The event’s three pillars — regulatory, technology, and people and processes — featured more than 50 speakers over 15 interactive sessions. Collaborative Chair Badhri Srinivasan, ABD, MS, head of global development operations at Novartis, launched the event by urging attendees to embrace advances in clinical research while reducing the complexity in protocol, processes and access that burdens patients.
Keynote speaker Janet Woodcock, MD, director of the FDA’s Center for Drug Evaluation and Research, proposed initiatives to build the bridge between the dysfunctional clinical research enterprise and clinical health care. For all stakeholders, the focus needs to shift to collaborative learning and the rapid sharing of information gained from research. Patients and community practitioners must be brought back into the enterprise, rather than marginalized by complex science and a lack of data sharing.

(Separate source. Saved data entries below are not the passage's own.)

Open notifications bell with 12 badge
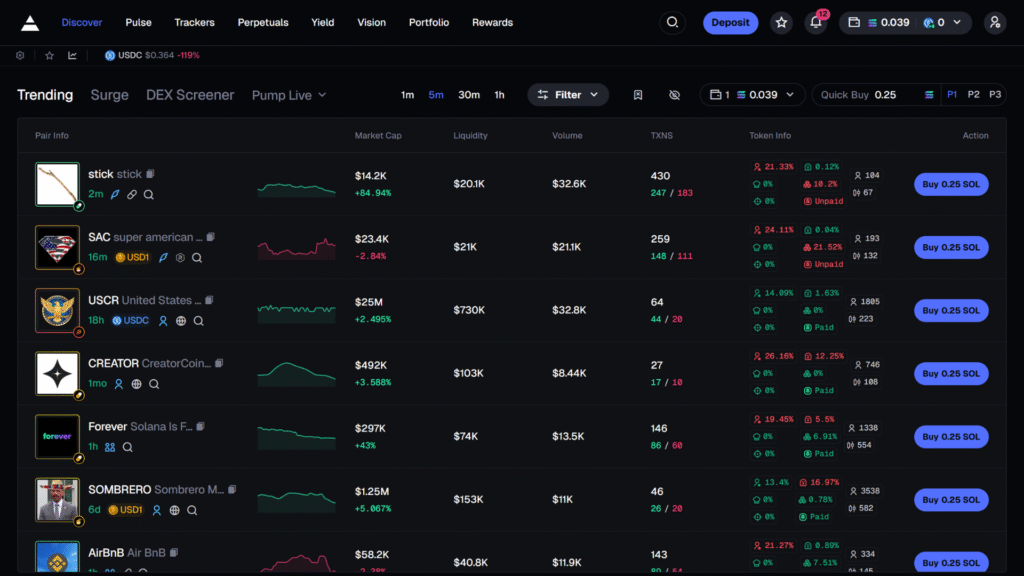The height and width of the screenshot is (576, 1024). point(816,22)
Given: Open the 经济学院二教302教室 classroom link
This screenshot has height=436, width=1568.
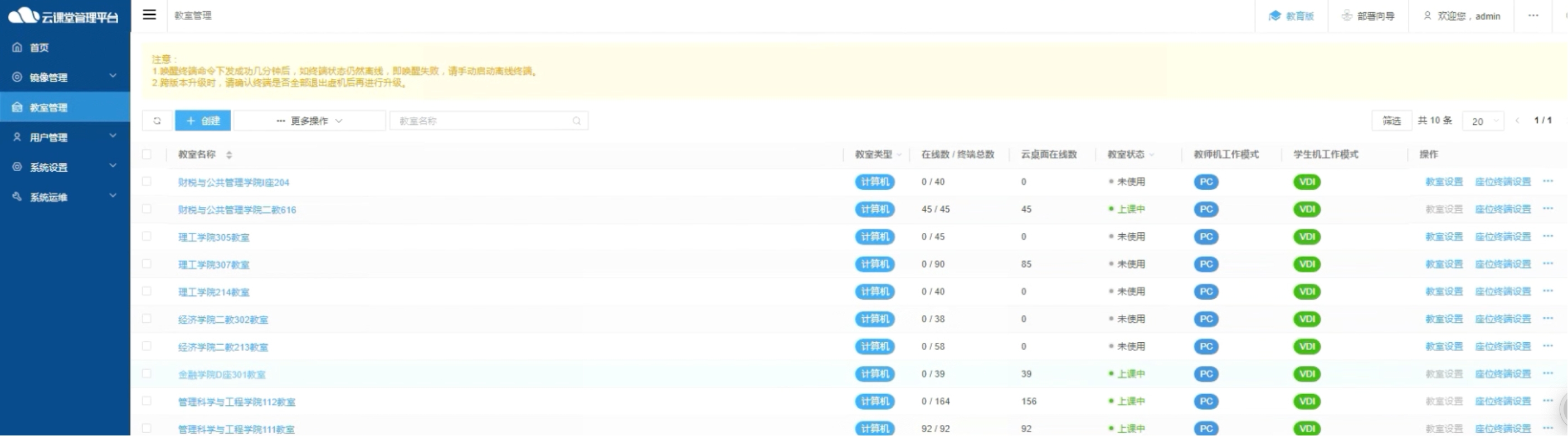Looking at the screenshot, I should (x=223, y=319).
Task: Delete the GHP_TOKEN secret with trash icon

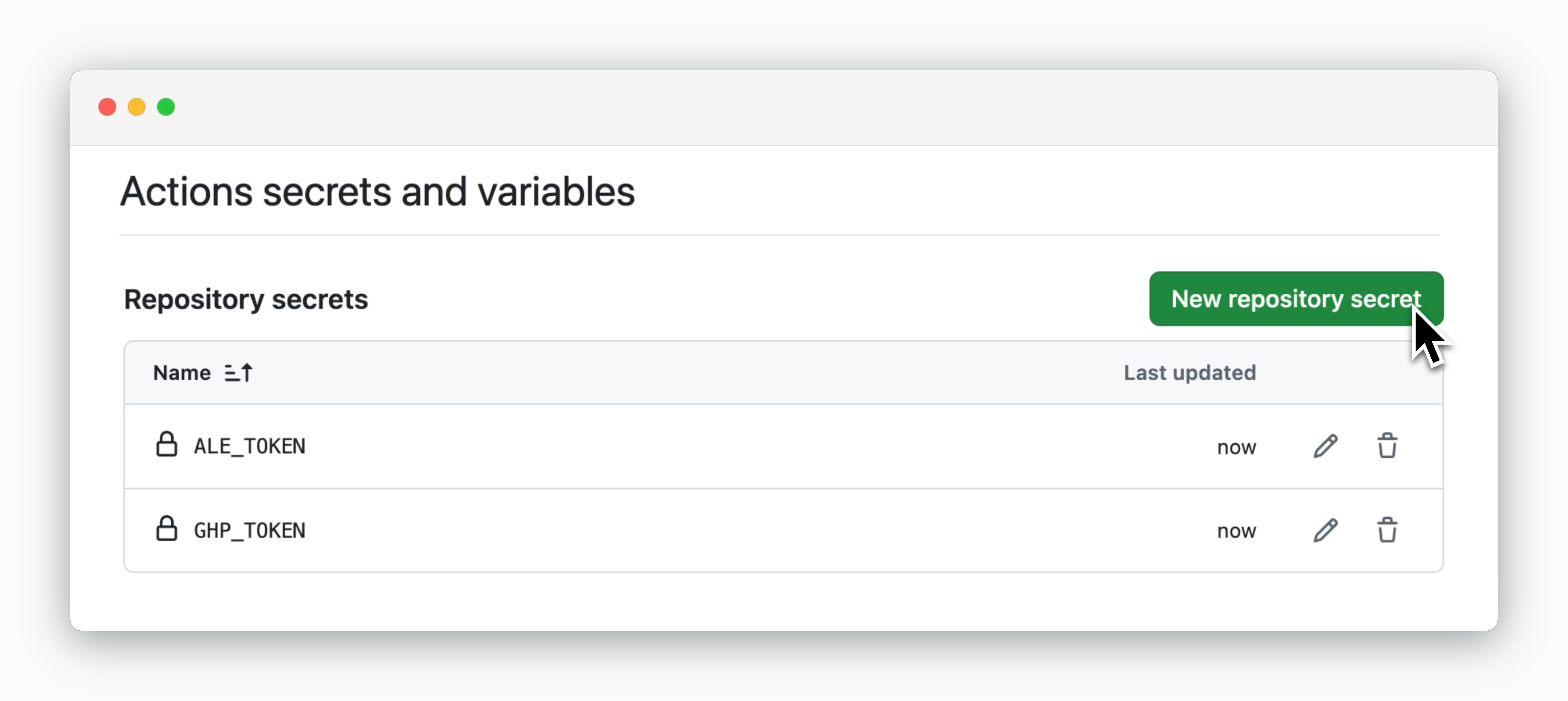Action: (1387, 530)
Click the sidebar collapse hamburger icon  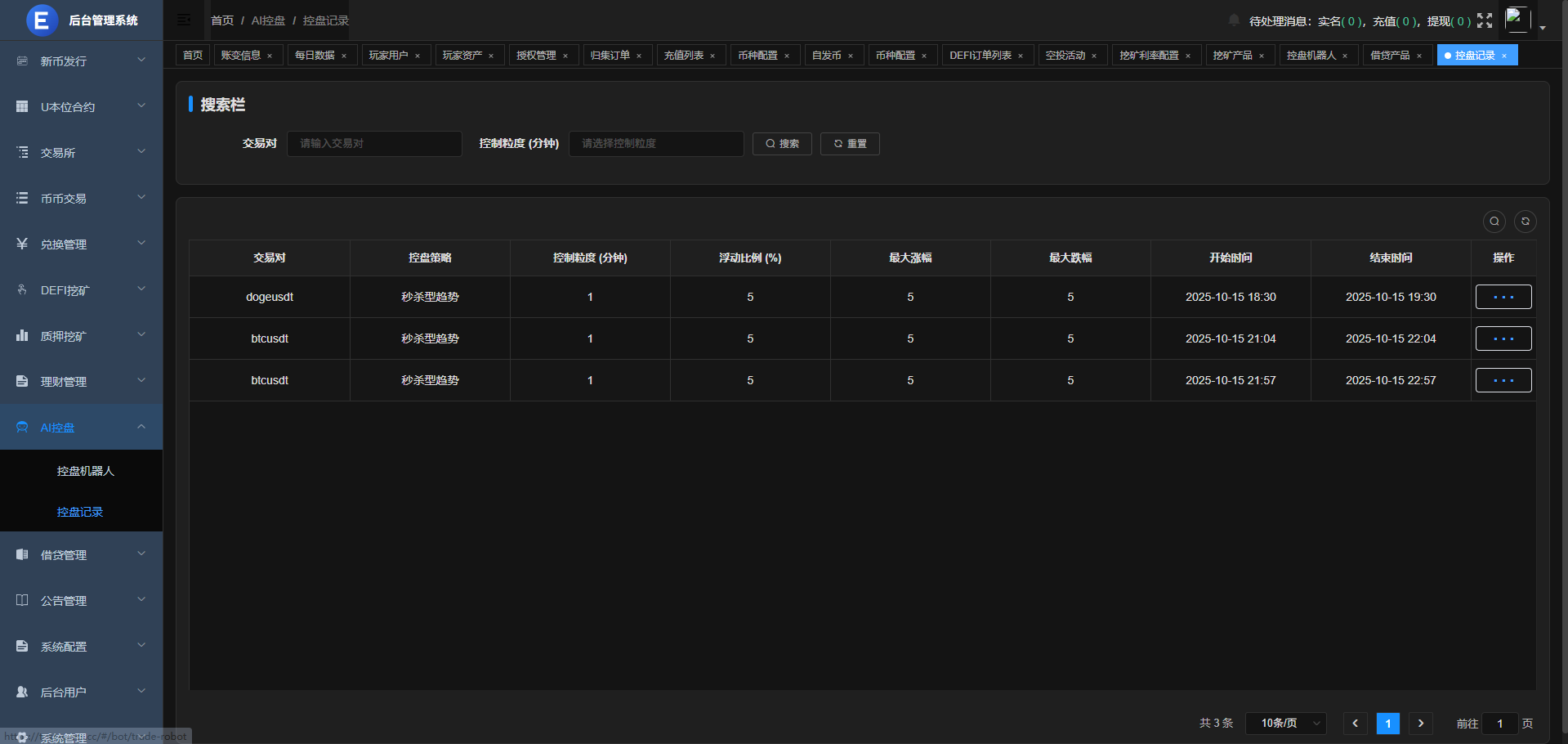tap(184, 20)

Technological advances such as eConsent, mHealth, the Internet of Things, the cloud, artificial intelligence and machine learning, and blockchain can both improve patient engagement and simplify clinical trial workflows. Speakers also discussed how electronic health records (EHRs) represent a data goldmine that can be leveraged toward learning health systems, where stakeholders learn and improve as a result of every experience of every participant. The key to creating a single solution is to leverage data to simplify workflows to understand both patient populations and sites across geographic areas.
Clinical trial participant and a keynote speaker T.J. Sharpe shared his personal perspective, bringing emotion to the event and reminding attendees of the need to make clinical trials a valid clinical care option for everyone. “I was able to bridge those gaps. I can tell you that many others don’t, can’t or won’t do that. And they deserve a chance to live, just like I did,” he said.
Throughout the people and processes session, participants reiterated the patient’s central role. Because patients are scarce, clinical trials should be designed not for or around them, but with them. The patient ultimately makes the treatment path decision. To simplify access and provide complete transparency, it is necessary to look for existing principal investigators in planned studies that are part of health systems, and health systems’ marketing strategic investments need to expand.
“We need to bridge clinical research and clinical care to patients. If both of those enterprises connect to patients, they will connect to each other,” said keynote speaker Greg Simon, JD, president of the Biden Cancer Initiative. “Participation in the collaborative is a critical step in strategizing and implementing solutions that ultimately bridge patients to clinical care and research.”